**WHAT THE TASK REQUIRES:** Reproduce the listing below without any change.

**DATA SHOWN:**
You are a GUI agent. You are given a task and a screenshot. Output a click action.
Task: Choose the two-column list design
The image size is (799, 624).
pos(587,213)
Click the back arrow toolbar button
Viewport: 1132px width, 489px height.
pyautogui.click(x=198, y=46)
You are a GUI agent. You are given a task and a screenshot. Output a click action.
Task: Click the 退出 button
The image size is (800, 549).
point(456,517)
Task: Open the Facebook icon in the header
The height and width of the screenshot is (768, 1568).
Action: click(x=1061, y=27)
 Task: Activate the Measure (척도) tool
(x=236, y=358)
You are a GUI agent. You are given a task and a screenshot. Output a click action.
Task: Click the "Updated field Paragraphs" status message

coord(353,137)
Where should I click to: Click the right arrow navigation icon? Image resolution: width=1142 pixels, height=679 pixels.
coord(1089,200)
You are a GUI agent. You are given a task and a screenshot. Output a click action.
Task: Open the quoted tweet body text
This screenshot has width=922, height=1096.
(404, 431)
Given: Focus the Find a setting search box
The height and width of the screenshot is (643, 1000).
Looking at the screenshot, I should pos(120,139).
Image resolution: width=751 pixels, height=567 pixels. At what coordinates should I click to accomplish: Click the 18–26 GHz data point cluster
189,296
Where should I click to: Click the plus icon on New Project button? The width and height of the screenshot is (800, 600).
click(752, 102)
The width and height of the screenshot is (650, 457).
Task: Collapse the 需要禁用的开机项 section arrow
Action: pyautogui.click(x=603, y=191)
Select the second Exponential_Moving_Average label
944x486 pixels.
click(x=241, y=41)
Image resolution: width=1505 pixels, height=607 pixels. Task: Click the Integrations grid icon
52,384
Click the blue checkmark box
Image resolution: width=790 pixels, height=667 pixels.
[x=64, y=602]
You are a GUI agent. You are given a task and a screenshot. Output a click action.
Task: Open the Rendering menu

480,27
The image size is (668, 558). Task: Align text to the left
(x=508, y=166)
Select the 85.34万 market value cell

**WRITTEN ANSWER:**
You are a GUI agent. You are given a task and a screenshot. Output a click action.
Task: Choose the two-column list design
The image size is (799, 624).
pos(587,213)
Click the back arrow toolbar button
Viewport: 1132px width, 489px height.
pyautogui.click(x=198, y=46)
You are a GUI agent. You are given a task and a screenshot. Output a click action.
Task: Click the 退出 button
The image size is (800, 549).
point(456,517)
Task: Open the Facebook icon in the header
The height and width of the screenshot is (768, 1568).
Action: click(x=1061, y=27)
 Task: Activate the Measure (척도) tool
(x=236, y=358)
You are a GUI agent. You are given a task and a screenshot. Output a click action.
Task: Click the "Updated field Paragraphs" status message

coord(353,137)
Where should I click to: Click the right arrow navigation icon? Image resolution: width=1142 pixels, height=679 pixels.
coord(1089,200)
You are a GUI agent. You are given a task and a screenshot. Output a click action.
Task: Open the quoted tweet body text
This screenshot has width=922, height=1096.
(404, 431)
Given: Focus the Find a setting search box
The height and width of the screenshot is (643, 1000).
Looking at the screenshot, I should pos(120,139).
Image resolution: width=751 pixels, height=567 pixels. At what coordinates should I click to accomplish: Click the 18–26 GHz data point cluster
189,296
Where should I click to: Click the plus icon on New Project button? The width and height of the screenshot is (800, 600).
click(752, 102)
The width and height of the screenshot is (650, 457).
Task: Collapse the 需要禁用的开机项 section arrow
Action: pyautogui.click(x=603, y=191)
Select the second Exponential_Moving_Average label
944x486 pixels.
click(x=241, y=41)
Image resolution: width=1505 pixels, height=607 pixels. Task: Click the Integrations grid icon
52,384
Click the blue checkmark box
Image resolution: width=790 pixels, height=667 pixels.
[x=64, y=602]
You are a GUI agent. You are given a task and a screenshot. Output a click action.
Task: Open the Rendering menu

480,27
The image size is (668, 558). Task: Align text to the left
(x=508, y=166)
Select the 85.34万 market value cell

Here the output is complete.